A followup on my most recent post:
Without any direct knowledge, last Friday I questioned whether the Wilpon family knew -- or "should have known", as Madoff bankruptcy trustee Irving Picard has asserted -- that Madoff's investment scheme was too good to be true. Picard is claiming that, since they were sophisticated investors, they should have known, and therefore should be required to give back up to $1 billion of the profits they earned over the years with Mr. Madoff.
Is it fair, I asked, to assume that because you "should have known" -- without any actual evidence that you did know -- that a fraud was being perpetrated, you should be denied protection offered to those, less sophisticated investors, who were also defrauded?
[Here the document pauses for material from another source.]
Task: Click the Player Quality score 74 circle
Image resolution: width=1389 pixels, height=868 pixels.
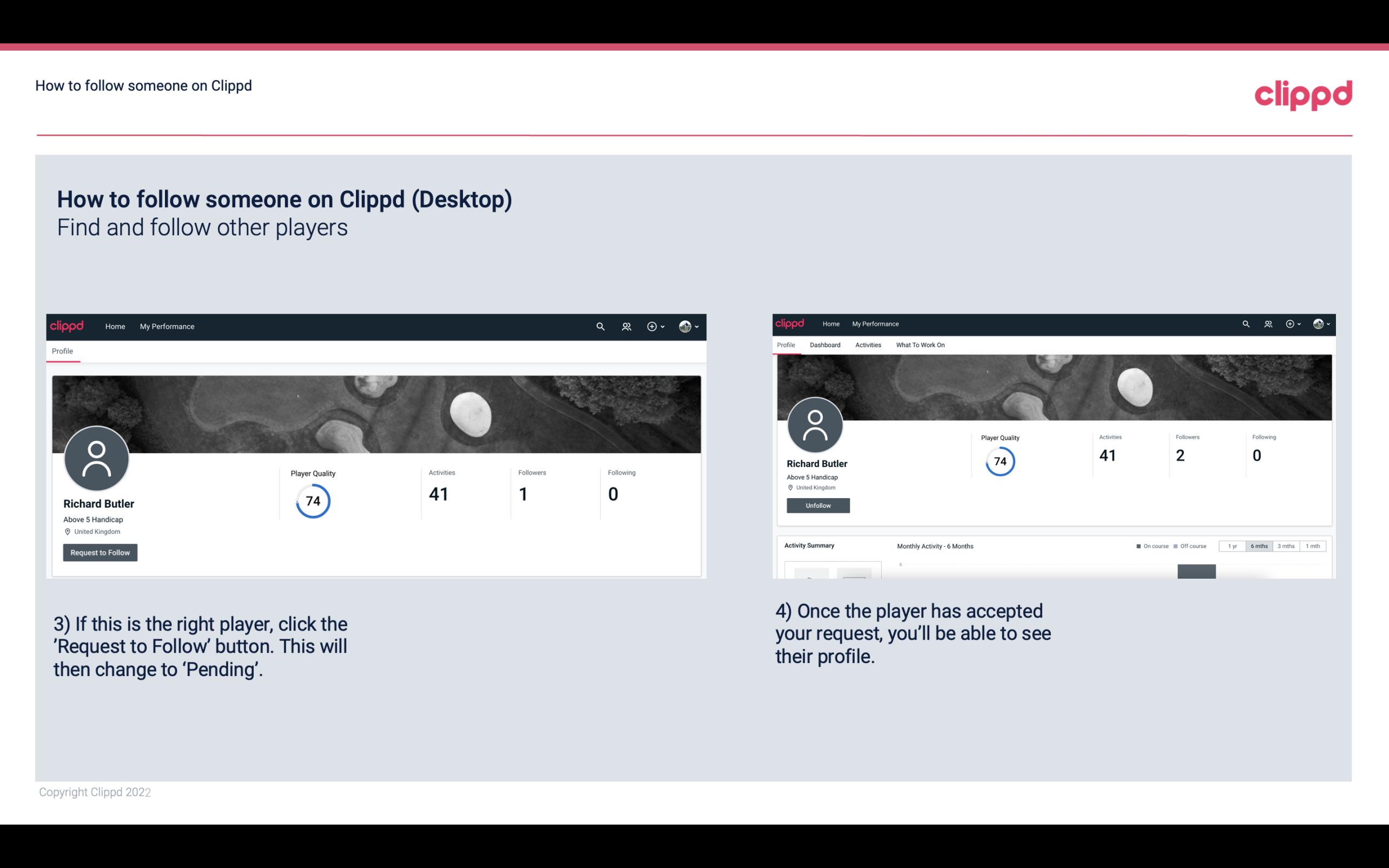Action: pyautogui.click(x=312, y=501)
In yesterday's New York Times, Diana B. Henriques reported on a series of interviews she has conducted with Bernie Madoff in prison (and which will serve as the basis of an upcoming book).
In the article, Madoff insists that the Wilpons, like his own family members, "knew nothing."
On the other hand, he said, various (unnamed) banks and hedge funds that did business with the Madoff investment business "had to know... But the attitude was sort of, 'If you're doing something wrong, we don't want to know.'"
Given role of the banks and hedge funds in the 2009 financial meltdown, many of us may find that quite easy to believe.
But ... just how far can we trust what Bernie Madoff says now? Even if you believe, as I do, that regulators were asleep at the switch, having been given several warnings that not everything at Madoff's firm was on the up-and-up, you have to acknowledge that Madoff was a masterful manipulator of people and the truth. Why should we believe him now?